• _What to produce_: Find every line below that contains the word "agent" and copy it out.

========================================================================

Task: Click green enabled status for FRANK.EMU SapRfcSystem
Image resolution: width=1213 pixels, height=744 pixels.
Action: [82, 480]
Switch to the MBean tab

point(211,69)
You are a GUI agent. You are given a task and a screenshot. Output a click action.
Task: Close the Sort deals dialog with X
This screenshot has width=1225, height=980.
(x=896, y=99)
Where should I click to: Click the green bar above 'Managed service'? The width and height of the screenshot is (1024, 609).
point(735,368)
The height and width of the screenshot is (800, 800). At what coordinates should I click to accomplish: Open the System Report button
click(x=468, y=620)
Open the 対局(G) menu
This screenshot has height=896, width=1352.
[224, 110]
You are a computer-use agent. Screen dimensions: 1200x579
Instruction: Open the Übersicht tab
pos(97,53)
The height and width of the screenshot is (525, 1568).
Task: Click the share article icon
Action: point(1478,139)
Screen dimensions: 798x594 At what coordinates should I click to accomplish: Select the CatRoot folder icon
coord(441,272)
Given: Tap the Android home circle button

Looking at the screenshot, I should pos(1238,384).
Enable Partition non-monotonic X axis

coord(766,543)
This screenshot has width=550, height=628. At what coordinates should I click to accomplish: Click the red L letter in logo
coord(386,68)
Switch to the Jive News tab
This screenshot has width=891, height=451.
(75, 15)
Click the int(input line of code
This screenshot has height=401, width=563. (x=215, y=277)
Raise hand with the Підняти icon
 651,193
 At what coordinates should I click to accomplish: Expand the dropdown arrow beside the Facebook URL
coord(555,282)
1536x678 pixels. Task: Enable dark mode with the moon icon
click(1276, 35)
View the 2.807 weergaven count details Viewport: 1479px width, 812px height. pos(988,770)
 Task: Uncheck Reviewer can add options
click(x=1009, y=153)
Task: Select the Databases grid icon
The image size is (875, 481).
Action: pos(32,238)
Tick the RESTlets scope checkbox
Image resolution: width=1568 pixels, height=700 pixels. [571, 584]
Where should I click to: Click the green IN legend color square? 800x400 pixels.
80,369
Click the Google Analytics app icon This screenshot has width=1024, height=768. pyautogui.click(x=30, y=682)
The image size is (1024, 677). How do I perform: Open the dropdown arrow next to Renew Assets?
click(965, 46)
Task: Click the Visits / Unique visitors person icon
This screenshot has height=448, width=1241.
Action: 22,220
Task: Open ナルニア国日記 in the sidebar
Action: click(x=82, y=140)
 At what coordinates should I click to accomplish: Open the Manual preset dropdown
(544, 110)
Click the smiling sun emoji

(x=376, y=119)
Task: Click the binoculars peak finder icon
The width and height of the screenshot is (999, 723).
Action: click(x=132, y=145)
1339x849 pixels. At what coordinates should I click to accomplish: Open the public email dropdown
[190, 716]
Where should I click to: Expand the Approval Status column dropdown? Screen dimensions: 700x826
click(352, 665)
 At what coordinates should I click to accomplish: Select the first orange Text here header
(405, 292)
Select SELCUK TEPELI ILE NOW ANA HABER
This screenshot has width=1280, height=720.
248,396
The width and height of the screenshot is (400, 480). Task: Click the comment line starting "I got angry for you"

========================================================================

• _Output for this task_:
You are a GUI agent. You are given a task and a screenshot. Output a click action.
You are a computer-use agent. Screen dimensions: 1200x579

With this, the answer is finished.